• Document:
┌──
BEIJING (Reuters) - Disgraced Chinese Yu Yang has decided to quit badminton while national officials have told their Olympic team leaders and disgraced players to make a public apology for throwing matches at the London Games.
Yu was among eight women’s doubles players expelled from the Games on Wednesday. The others were team mate Wang Xiaoli, South Korean pairs Jung Kyung-eun and Kim Ha-na, and Ha Jung-eun and Kim Min-jung, plus Greysia Polii and Meiliana Jauhari of Indonesia.
”This is my last competition. Goodbye Badminton World Federation (BWF), goodbye my beloved badminton,“ Yu wrote on her Tencent microblog. ”We ... only chose to use the rules to abandon the match.
”This was only so as to be able to compete better in the second round of the knockout (stage). This is the first time the Olympics has changed the (event’s format). Don’t they understand the harm this has caused the athletes?
“You have heartlessly shattered our dreams,” said Yu. “It’s that simple, not complicated at all. But this is unforgiveable.”
Yu and Wang were the top-seeded pair.
The eight players were turfed out of the Olympics by the BWF for throwing matches in a bid to secure more favorable draws later in the tournament.
The sight of four pairs deliberately easing off disgusted a crowd of 4,800 packed into Wembley Arena expecting to see the best of badminton’s best.
Instead the fans were treated with disdain as the Chinese, Korean and Indonesian players sprayed hopeless shots into the net and beyond the lines. Their antics were also beamed around the globe to a disbelieving audience.
The Xinhua state news agency said Chinese officials were demanding their disgraced players make a public apology.
└──
• Required task a: Copy out the entries word for word, from their first line through the line containing "pos(398,199)".

• Exercise input:
┌──
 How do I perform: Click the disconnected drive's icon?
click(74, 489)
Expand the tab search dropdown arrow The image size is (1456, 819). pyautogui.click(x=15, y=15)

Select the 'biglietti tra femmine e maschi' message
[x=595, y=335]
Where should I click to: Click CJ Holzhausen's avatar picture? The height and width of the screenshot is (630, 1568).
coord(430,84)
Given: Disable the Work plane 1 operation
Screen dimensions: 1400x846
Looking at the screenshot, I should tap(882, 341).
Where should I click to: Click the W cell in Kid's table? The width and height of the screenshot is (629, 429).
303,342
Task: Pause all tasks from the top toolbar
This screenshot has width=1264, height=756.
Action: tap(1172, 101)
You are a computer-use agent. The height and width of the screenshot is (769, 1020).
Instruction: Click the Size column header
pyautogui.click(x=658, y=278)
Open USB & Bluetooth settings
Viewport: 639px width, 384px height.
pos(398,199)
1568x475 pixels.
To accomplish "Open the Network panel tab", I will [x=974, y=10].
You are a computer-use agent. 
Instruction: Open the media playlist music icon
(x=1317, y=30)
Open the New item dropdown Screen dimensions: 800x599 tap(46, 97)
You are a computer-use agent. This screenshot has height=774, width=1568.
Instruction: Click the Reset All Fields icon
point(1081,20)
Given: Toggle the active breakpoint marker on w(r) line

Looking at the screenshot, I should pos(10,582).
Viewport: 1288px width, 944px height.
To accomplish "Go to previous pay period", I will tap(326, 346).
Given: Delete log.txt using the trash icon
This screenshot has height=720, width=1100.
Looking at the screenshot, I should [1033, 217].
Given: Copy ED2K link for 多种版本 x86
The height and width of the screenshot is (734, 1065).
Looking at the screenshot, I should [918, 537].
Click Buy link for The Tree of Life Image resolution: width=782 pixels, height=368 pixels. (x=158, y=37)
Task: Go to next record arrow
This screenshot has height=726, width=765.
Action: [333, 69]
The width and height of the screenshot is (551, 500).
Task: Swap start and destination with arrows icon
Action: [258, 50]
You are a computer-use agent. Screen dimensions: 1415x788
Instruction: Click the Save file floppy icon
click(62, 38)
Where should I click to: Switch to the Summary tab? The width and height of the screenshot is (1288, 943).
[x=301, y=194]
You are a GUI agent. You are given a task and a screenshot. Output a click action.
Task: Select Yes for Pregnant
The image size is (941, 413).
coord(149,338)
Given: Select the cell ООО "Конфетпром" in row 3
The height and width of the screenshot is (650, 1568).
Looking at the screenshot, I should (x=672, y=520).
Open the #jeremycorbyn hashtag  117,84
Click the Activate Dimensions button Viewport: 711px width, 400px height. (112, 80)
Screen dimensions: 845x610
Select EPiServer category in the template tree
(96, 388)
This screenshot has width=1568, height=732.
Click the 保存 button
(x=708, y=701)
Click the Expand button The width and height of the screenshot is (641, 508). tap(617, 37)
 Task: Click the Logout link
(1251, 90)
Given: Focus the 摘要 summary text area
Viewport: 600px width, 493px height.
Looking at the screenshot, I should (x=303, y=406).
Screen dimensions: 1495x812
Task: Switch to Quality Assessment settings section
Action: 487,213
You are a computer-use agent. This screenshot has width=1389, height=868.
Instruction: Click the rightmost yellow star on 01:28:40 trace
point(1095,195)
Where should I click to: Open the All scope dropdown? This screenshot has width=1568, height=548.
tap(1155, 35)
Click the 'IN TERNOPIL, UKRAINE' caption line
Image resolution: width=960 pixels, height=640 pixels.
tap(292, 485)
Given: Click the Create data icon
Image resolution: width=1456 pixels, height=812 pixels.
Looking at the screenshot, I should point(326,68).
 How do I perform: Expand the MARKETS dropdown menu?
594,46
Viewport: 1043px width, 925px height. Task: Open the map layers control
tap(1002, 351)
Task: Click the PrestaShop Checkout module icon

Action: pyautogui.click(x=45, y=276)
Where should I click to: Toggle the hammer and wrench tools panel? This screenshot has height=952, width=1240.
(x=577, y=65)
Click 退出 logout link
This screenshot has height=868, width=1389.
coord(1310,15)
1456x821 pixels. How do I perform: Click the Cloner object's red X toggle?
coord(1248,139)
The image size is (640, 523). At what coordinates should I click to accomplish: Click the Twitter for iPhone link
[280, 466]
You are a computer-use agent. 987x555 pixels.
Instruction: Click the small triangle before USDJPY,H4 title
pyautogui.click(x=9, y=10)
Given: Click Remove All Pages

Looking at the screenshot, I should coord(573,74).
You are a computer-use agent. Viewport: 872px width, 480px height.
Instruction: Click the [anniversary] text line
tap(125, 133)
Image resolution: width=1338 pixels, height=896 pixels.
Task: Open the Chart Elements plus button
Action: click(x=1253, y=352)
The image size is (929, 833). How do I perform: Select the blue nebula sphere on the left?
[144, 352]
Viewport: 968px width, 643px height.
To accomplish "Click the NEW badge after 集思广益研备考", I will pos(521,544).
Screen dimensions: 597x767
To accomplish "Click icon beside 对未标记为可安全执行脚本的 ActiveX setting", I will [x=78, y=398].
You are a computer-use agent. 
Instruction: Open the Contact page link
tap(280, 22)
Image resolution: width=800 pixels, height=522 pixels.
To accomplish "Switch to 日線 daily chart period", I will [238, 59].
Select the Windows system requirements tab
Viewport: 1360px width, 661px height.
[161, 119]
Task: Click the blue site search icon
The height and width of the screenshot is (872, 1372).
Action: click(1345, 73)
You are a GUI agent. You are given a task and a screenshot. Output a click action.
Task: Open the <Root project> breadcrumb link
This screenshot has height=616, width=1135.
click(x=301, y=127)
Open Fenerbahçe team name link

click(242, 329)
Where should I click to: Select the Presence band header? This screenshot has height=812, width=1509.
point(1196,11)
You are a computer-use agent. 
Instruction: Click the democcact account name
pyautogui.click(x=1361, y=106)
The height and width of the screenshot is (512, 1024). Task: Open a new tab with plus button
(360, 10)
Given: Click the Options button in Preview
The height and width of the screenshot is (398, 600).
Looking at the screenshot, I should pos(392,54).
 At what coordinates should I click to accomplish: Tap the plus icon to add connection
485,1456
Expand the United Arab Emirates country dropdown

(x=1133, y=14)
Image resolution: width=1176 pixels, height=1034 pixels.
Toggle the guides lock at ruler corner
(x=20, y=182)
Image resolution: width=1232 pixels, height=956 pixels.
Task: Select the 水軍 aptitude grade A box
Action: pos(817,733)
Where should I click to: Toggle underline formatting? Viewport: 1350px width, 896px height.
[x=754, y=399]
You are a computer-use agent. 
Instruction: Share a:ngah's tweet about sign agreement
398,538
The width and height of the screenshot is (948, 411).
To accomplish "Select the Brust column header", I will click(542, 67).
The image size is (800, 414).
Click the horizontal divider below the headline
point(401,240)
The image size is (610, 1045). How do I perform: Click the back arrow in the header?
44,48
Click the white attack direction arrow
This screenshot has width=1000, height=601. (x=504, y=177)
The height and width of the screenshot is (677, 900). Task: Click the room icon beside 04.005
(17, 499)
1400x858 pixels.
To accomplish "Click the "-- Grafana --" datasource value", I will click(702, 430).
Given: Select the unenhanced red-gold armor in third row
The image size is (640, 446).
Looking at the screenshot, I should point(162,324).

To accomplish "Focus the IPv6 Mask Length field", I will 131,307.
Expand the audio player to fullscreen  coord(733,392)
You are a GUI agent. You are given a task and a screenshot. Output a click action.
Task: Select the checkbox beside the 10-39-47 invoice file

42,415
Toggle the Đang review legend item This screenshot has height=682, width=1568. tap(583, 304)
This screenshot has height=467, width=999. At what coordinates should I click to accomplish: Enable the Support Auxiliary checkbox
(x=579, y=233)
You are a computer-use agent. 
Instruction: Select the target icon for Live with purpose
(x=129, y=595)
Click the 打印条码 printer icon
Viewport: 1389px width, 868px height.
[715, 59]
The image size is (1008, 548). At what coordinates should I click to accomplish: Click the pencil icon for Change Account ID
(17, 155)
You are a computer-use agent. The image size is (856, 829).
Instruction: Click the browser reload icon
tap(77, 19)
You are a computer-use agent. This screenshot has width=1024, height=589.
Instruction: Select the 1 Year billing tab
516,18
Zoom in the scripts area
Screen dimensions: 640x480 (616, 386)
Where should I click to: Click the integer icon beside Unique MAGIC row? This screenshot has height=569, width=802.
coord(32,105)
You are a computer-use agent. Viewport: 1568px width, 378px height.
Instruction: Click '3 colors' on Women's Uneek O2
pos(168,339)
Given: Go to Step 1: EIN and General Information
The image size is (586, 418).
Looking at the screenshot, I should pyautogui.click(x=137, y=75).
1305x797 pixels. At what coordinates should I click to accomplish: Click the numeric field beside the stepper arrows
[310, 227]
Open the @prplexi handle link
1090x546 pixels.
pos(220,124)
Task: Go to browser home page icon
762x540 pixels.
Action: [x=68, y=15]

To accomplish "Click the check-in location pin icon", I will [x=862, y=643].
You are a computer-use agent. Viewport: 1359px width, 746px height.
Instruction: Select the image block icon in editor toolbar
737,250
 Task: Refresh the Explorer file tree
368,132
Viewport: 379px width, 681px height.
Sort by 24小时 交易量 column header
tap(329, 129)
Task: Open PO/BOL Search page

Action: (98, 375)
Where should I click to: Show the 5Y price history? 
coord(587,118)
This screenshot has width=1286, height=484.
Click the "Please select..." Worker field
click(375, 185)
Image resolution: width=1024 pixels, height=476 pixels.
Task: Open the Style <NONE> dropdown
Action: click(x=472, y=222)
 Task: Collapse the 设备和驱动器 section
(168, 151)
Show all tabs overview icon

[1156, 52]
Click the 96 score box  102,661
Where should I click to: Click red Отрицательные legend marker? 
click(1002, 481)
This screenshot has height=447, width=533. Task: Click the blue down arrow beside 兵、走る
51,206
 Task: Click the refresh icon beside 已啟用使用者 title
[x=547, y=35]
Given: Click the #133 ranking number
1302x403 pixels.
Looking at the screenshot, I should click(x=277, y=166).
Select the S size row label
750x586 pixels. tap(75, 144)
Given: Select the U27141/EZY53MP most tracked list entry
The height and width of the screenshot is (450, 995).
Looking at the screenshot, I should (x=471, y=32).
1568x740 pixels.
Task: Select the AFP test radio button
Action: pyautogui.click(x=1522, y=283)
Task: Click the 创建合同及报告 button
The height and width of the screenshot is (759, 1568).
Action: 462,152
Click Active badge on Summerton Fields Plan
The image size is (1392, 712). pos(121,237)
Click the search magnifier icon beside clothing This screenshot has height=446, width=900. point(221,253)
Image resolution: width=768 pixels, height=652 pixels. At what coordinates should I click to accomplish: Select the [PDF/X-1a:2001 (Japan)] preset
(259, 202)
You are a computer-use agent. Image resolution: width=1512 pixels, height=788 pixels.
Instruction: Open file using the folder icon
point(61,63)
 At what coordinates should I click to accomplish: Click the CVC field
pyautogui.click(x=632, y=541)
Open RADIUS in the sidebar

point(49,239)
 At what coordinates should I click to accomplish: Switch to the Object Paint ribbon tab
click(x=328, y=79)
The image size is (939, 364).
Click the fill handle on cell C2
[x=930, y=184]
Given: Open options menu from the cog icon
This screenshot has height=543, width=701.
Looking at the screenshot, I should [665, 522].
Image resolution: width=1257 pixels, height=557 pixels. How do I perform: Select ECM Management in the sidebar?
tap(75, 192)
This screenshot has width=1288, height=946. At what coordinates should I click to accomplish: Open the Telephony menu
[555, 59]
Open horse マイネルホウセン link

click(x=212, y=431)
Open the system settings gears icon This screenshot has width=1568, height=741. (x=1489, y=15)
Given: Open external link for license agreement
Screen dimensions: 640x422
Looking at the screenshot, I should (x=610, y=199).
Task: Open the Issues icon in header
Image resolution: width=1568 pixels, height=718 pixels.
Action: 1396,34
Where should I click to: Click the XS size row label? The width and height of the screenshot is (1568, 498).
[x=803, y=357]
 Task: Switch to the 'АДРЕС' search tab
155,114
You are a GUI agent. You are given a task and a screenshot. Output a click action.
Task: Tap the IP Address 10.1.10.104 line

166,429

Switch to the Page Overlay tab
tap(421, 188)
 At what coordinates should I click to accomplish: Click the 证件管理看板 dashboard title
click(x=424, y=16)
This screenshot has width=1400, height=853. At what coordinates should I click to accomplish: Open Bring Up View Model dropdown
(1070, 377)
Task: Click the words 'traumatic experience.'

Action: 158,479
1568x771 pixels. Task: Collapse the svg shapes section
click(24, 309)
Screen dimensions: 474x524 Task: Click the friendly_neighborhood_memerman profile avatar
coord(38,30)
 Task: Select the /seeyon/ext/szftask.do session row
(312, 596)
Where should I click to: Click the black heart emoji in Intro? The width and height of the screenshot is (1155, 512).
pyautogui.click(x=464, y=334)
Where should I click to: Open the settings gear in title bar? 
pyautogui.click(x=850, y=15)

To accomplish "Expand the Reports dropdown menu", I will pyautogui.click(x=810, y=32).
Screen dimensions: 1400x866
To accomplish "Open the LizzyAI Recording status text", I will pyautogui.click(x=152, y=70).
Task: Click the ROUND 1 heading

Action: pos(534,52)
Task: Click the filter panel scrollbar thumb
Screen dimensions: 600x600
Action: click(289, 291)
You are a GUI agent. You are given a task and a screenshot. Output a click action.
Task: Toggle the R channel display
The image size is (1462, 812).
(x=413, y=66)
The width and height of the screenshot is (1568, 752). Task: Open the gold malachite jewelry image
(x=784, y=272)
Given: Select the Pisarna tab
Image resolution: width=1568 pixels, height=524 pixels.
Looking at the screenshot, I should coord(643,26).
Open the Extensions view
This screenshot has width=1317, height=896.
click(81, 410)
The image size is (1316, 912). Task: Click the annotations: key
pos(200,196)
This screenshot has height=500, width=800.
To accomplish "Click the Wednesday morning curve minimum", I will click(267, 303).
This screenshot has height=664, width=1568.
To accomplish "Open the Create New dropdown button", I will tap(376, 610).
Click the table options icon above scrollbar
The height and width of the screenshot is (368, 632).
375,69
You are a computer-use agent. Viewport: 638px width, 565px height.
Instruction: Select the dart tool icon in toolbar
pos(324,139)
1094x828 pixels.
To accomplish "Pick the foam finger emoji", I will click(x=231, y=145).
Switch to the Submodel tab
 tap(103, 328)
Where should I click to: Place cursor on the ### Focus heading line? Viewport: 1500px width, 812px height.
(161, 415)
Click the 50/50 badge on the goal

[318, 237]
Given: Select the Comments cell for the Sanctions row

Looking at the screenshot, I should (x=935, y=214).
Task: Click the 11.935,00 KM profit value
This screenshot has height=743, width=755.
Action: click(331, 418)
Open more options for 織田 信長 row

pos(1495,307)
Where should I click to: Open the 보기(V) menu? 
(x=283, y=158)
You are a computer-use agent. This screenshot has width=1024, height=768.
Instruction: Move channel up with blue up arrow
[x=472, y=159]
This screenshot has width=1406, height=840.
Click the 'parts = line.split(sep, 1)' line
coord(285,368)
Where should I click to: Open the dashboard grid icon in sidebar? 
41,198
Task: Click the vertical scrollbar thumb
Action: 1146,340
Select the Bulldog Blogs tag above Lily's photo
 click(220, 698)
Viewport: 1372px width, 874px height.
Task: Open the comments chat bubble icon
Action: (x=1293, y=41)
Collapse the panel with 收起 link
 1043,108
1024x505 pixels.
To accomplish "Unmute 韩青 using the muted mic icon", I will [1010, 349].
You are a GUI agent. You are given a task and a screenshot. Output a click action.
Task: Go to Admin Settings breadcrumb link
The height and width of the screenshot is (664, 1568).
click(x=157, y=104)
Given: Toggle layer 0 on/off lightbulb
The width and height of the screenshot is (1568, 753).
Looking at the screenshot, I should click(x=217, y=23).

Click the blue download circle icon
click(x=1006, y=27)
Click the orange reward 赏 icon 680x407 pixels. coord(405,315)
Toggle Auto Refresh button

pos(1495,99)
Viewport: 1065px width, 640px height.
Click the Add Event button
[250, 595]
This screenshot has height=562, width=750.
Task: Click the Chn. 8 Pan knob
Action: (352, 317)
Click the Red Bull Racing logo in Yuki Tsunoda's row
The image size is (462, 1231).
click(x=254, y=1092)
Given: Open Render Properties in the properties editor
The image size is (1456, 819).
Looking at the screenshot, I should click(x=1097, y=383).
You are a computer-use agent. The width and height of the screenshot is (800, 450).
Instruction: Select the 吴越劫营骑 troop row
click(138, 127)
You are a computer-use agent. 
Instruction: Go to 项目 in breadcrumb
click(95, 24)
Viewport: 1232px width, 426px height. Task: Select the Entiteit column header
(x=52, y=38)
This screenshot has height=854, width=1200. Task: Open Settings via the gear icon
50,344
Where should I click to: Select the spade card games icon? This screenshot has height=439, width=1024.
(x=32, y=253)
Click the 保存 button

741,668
└──
• Required task b:
Answer these questions from the badminton article:
(i) How large was the crowd at Wembley Arena?
(ii) Which two Indonesian players were expelled?
(iii) According to the Xinhua state news agency, what were Chinese officials demanding of their disgraced players?

• Correct result a:
 How do I perform: Click the disconnected drive's icon?
click(74, 489)
Expand the tab search dropdown arrow The image size is (1456, 819). pyautogui.click(x=15, y=15)

Select the 'biglietti tra femmine e maschi' message
[x=595, y=335]
Where should I click to: Click CJ Holzhausen's avatar picture? The height and width of the screenshot is (630, 1568).
coord(430,84)
Given: Disable the Work plane 1 operation
Screen dimensions: 1400x846
Looking at the screenshot, I should tap(882, 341).
Where should I click to: Click the W cell in Kid's table? The width and height of the screenshot is (629, 429).
303,342
Task: Pause all tasks from the top toolbar
This screenshot has width=1264, height=756.
Action: tap(1172, 101)
You are a computer-use agent. The height and width of the screenshot is (769, 1020).
Instruction: Click the Size column header
pyautogui.click(x=658, y=278)
Open USB & Bluetooth settings
Viewport: 639px width, 384px height.
pos(398,199)

• Correct result b:
(i) 4,800
(ii) Greysia Polii and Meiliana Jauhari
(iii) A public apology